Mr Stéphane C a saisi le conseil de prud’hommes d’une action tendant à faire juger que le licenciement est sans cause réelle et sérieuse et obtenir paiement de dommages et intérêts pour licenciement sans cause réelle et sérieuse et pour défaut de mise en œuvre du droit à la formation.

Par jugement prononcé le 30 mai 2012 par le conseil de prud’hommes a:

  • jugé que le licenciement repose sur une cause réelle et sérieuse,
  • jugé que l’employeur a respecté son devoir d’information relatif à la formation,
  • débouté Mr Stéphane C de ses demandes.

Le salarié a régulièrement relevé appel de ce jugement.

 Société Edis Consulting
Condamnée
Motifs de la décision

Sur le bien fondé du licenciement :

S’agissant des difficultés économiques :

Aux termes de l’article L1233-3 du code du travail constitue un licenciement pour motif économique le licenciement effectué par un employeur pour un ou plusieurs motifs non inhérents à la personne du salarié résultant d’une suppression ou transformation d’emploi ou d’une modification, refusée par le salarié, d’un élément essentiel du contrat de travail, consécutives notamment à des difficultés économiques ou à des mutations technologiques.

La lettre de licenciement notifiée à Mr Stéphane C le 28 août 2009 fait état de difficultés économiques et du refus du salarié de la modification de son contrat de travail telle qu’elle lui a été proposée dans le courrier du 12 juin 2009.

Mr Stéphane C prétend que le licenciement ne repose sur aucune difficulté économique démontrée et fait valoir que les références à des pertes régulières et à la baisse du chiffre d’affaire sont insuffisantes à constituer une cause économique au sens de l’article L. 1233-3 du code du travail et que la modification du contrat de travail qui lui a été proposée n’est pas de nature à pallier les difficultés économiques alléguées.

Cette contestation conduit la cour à vérifier la réalité des difficultés économiques et l’adéquation entre la situation économique de l’entreprise et les mesures affectant le contrat de travail envisagées par l’employeur.

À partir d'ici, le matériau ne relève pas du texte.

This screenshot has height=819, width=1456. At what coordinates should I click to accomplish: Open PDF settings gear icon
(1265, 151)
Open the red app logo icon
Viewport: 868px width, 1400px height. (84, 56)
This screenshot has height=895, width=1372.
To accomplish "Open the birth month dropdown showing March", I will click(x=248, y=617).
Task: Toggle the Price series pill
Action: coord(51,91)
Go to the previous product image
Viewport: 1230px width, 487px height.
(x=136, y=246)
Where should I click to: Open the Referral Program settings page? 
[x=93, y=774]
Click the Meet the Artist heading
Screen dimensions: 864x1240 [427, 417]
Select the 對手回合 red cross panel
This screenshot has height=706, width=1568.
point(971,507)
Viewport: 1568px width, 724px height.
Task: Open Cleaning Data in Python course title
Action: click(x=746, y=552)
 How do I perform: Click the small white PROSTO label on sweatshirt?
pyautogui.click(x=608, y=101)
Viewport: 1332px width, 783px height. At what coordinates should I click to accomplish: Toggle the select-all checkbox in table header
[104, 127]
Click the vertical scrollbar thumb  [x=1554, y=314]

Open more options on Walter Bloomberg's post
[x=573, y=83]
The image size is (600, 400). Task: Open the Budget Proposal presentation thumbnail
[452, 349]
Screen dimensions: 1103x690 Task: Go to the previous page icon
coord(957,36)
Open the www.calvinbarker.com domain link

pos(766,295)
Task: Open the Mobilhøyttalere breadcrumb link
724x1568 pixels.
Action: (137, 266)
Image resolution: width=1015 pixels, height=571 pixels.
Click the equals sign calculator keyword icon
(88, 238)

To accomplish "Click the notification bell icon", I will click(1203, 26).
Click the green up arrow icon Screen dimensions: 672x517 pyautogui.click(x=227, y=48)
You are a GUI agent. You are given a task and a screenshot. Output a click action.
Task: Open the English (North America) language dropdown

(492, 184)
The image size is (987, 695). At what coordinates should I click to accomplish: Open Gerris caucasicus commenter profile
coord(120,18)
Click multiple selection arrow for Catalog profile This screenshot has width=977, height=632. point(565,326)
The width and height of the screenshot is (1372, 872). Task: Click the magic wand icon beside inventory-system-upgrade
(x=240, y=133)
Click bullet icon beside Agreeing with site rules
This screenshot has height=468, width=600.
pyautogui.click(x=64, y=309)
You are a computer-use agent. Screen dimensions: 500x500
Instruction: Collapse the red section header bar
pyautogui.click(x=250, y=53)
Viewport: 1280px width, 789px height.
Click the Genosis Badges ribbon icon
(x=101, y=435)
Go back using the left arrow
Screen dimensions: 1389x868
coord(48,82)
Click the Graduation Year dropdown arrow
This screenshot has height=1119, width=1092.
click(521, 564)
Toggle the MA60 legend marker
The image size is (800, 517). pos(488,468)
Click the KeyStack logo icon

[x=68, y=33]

Les difficultés économiques, qui sont à apprécier à la date du licenciement, soit août 2009, ne ressortent pas établies par le bilan et compte de résultat sur la période du 01 janvier 2009 au 31 décembre 2009 qui, s’il révèle une baisse de 27 % du chiffre d’affaires, montre un résultat d’exploitation de 365 948 euros, un résultat avant impôt de 352 190 euros , en progression de 223, 29 % par rapport à l’exercice précédent, et un bénéfice de 197 425 euros, supérieur de 100, 59 % à celui de l’exercice clos le 31 décembre 2008 ; si dans son rapport de gestion sur l’exercice clos le 31 décembre 2009, le président de la société souligne que l’activité s’est dégradée au cour du deuxième trimestre 2009, il relève que grâce aux décisions de gestion adaptées qui ont été prises et au transfert de certaines charges à la maison mère, UBISIDE, le résultat d’exploitation a été préservé et que le résultat de l’exercice donnera lieu, après affectation à la réserve légale et autres réserves à la distribution de 180.000,00 € de dividendes.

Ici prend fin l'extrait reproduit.